Below are the entries. Set down exactly the line containing "教育紀要 (123, 415)" and each line after it.

(Saved entries)
------------------------------------------------------------------------
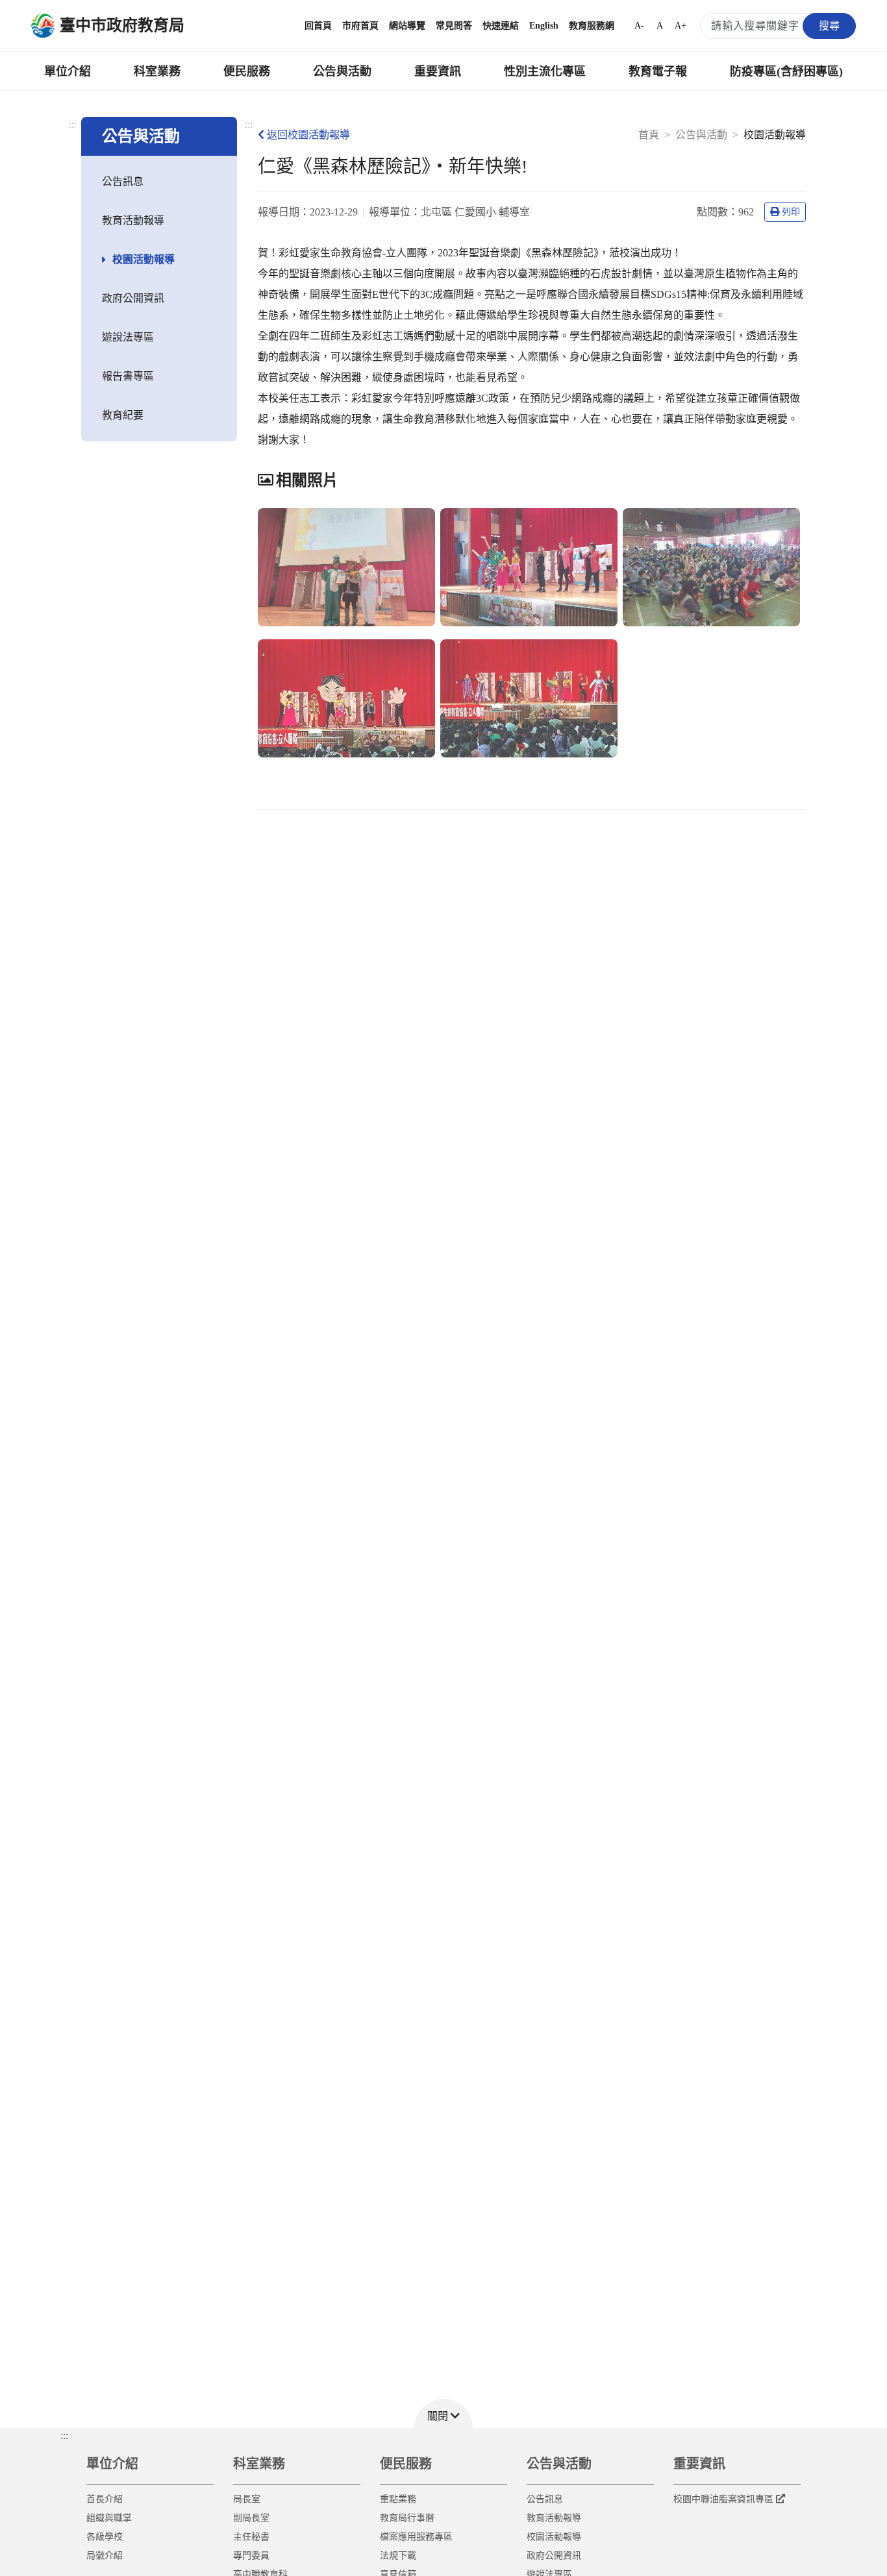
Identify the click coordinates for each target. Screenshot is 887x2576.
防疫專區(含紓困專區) (786, 71)
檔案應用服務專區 (416, 2537)
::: (72, 124)
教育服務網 (591, 26)
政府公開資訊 (133, 298)
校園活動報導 (143, 259)
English (543, 26)
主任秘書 (251, 2537)
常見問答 (454, 26)
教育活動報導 (133, 220)
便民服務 (246, 71)
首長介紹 (104, 2499)
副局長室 (251, 2518)
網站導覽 (407, 26)
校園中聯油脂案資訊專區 (723, 2499)
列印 (791, 212)
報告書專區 (128, 376)
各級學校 (104, 2537)
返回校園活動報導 (308, 134)
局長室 (246, 2499)
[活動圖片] (346, 567)
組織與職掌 (109, 2518)
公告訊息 (123, 181)
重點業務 (398, 2499)
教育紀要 (123, 415)
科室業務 (157, 71)
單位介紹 (67, 71)
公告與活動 (342, 71)
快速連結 (500, 26)
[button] (443, 2413)
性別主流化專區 (545, 71)
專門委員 (251, 2555)
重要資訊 (437, 71)
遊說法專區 (128, 337)
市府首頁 (360, 26)
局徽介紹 (104, 2555)
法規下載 (398, 2555)
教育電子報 (658, 71)
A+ (680, 26)
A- (639, 26)
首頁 (648, 134)
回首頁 (318, 26)
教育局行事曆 (407, 2518)
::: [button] (64, 2435)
------------------------------------------------------------------------
▶ _FINAL ANSWER_:
教育紀要 (123, 415)
科室業務 (157, 71)
單位介紹 (67, 71)
公告與活動 (342, 71)
快速連結 (500, 26)
[button] (443, 2413)
性別主流化專區 (545, 71)
專門委員 (251, 2555)
重要資訊 (437, 71)
遊說法專區 (128, 337)
市府首頁 (360, 26)
局徽介紹 (104, 2555)
法規下載 (398, 2555)
教育電子報 (658, 71)
A+ (680, 26)
A- (639, 26)
首頁 (648, 134)
回首頁 (318, 26)
教育局行事曆 (407, 2518)
::: [button] (64, 2435)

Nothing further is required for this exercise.